### Problem details:
Only lines that contain the word "icon" are to be returned from the data below.

### Material for the task:

────

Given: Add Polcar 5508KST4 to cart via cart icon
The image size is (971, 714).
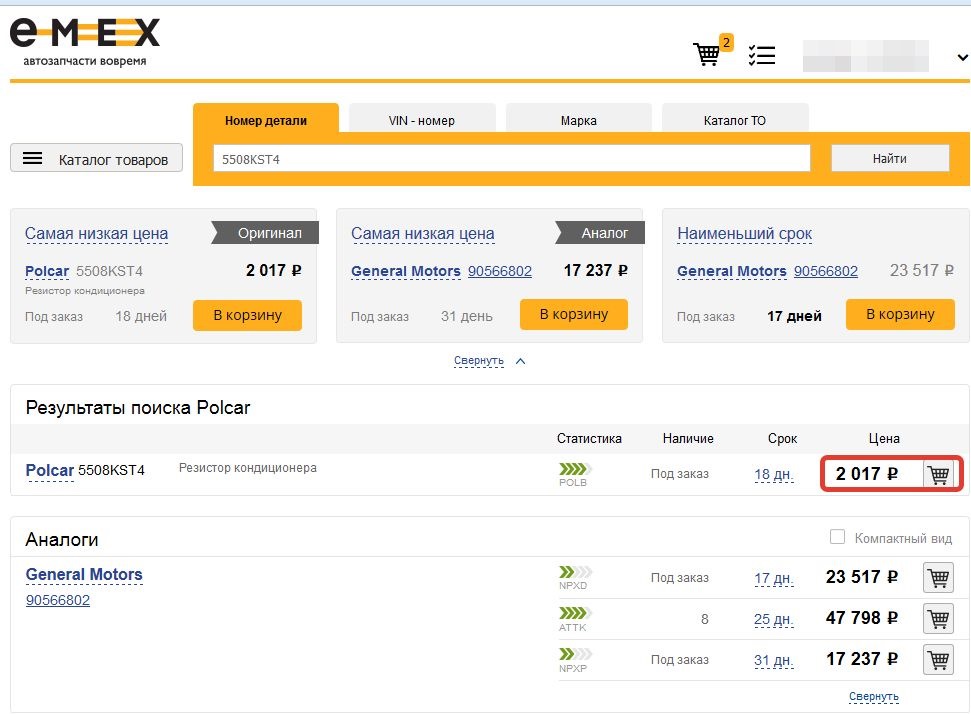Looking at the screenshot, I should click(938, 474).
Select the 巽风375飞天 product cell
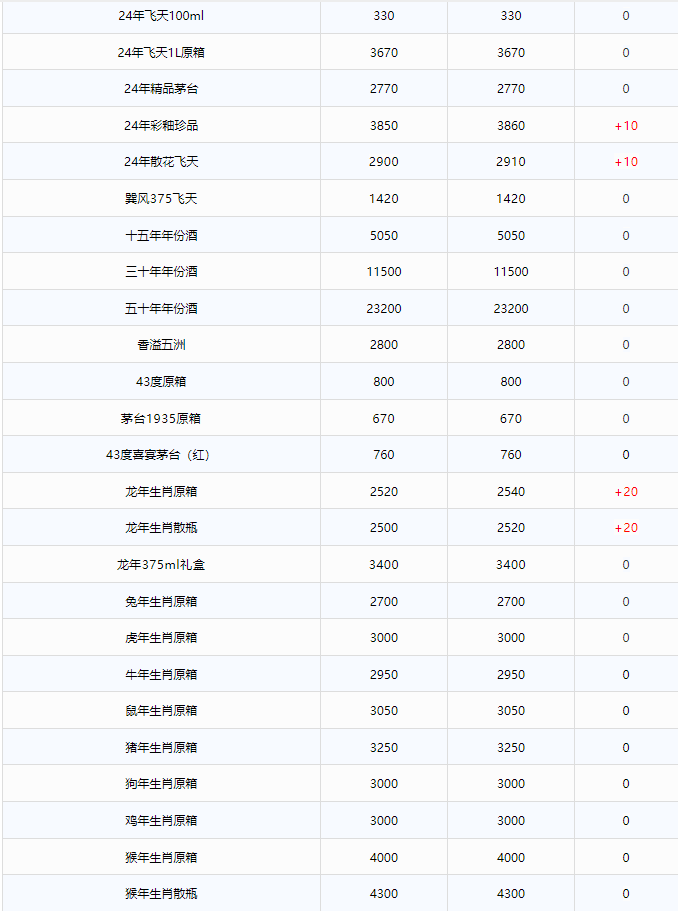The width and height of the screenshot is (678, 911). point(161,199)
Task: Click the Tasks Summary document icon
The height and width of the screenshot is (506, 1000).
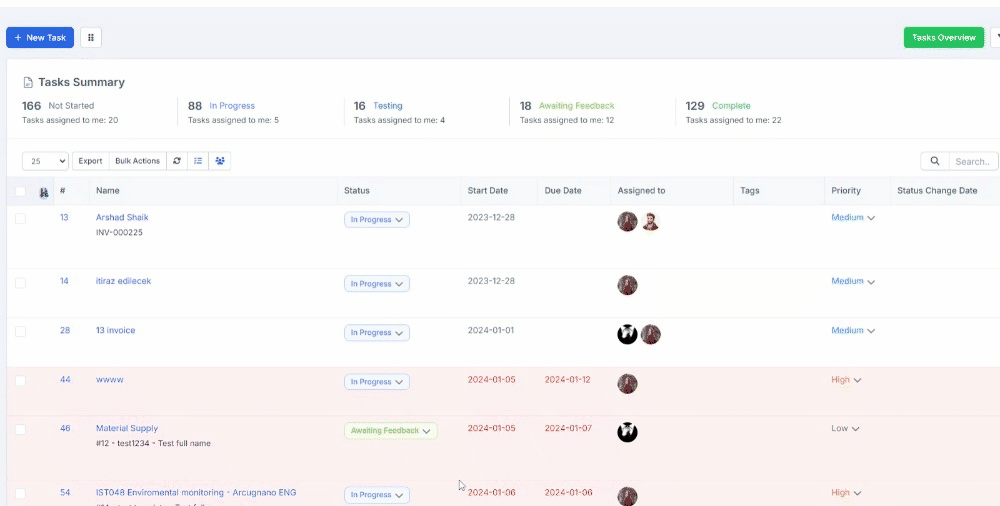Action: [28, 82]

────

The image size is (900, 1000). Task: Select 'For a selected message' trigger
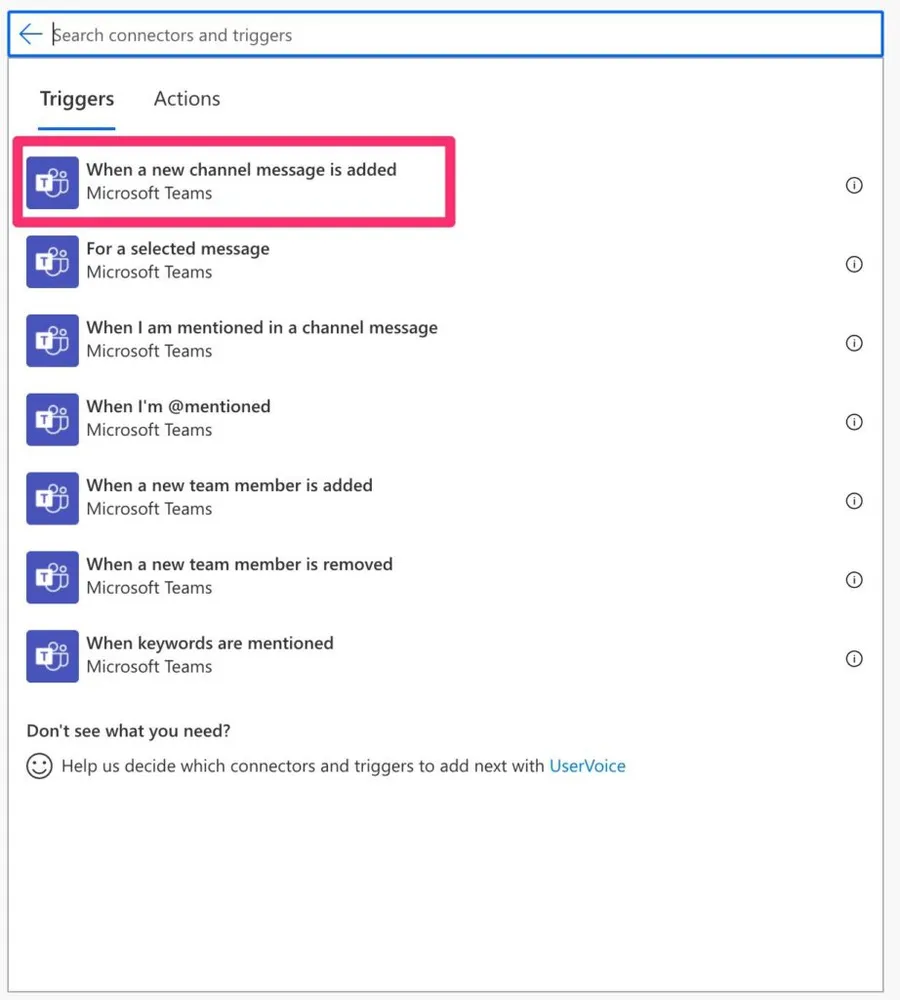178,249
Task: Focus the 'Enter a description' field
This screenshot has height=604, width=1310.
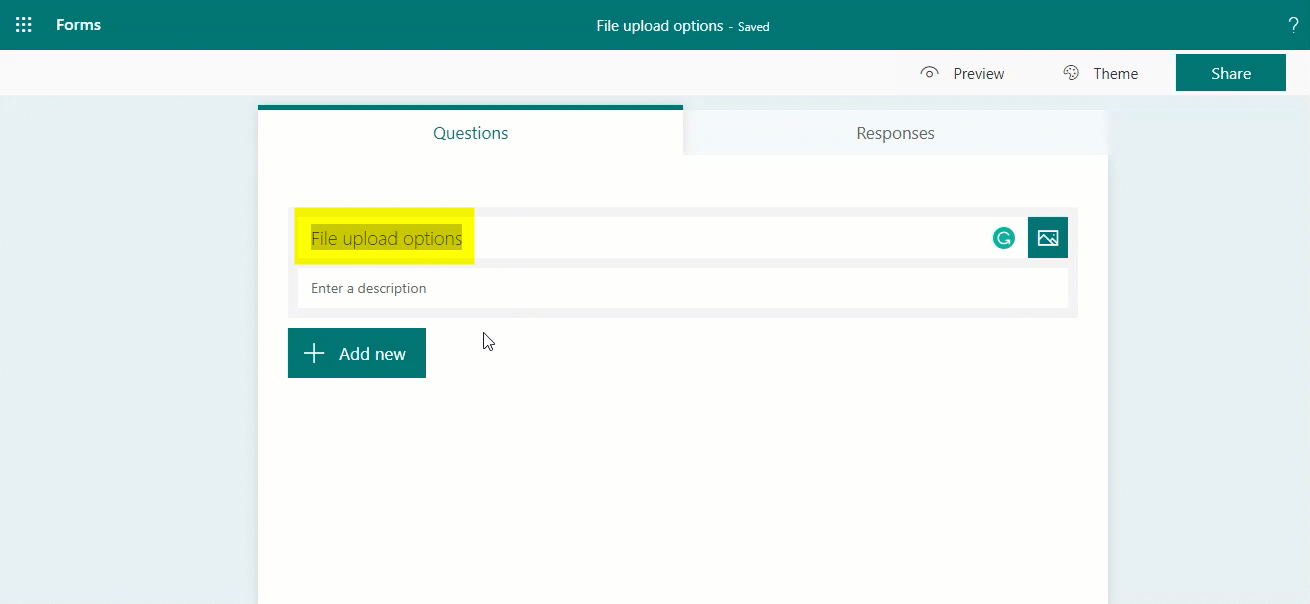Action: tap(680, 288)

────

### Task solution:
Given: Add Polcar 5508KST4 to cart via cart icon
Task: Click the Tasks Summary document icon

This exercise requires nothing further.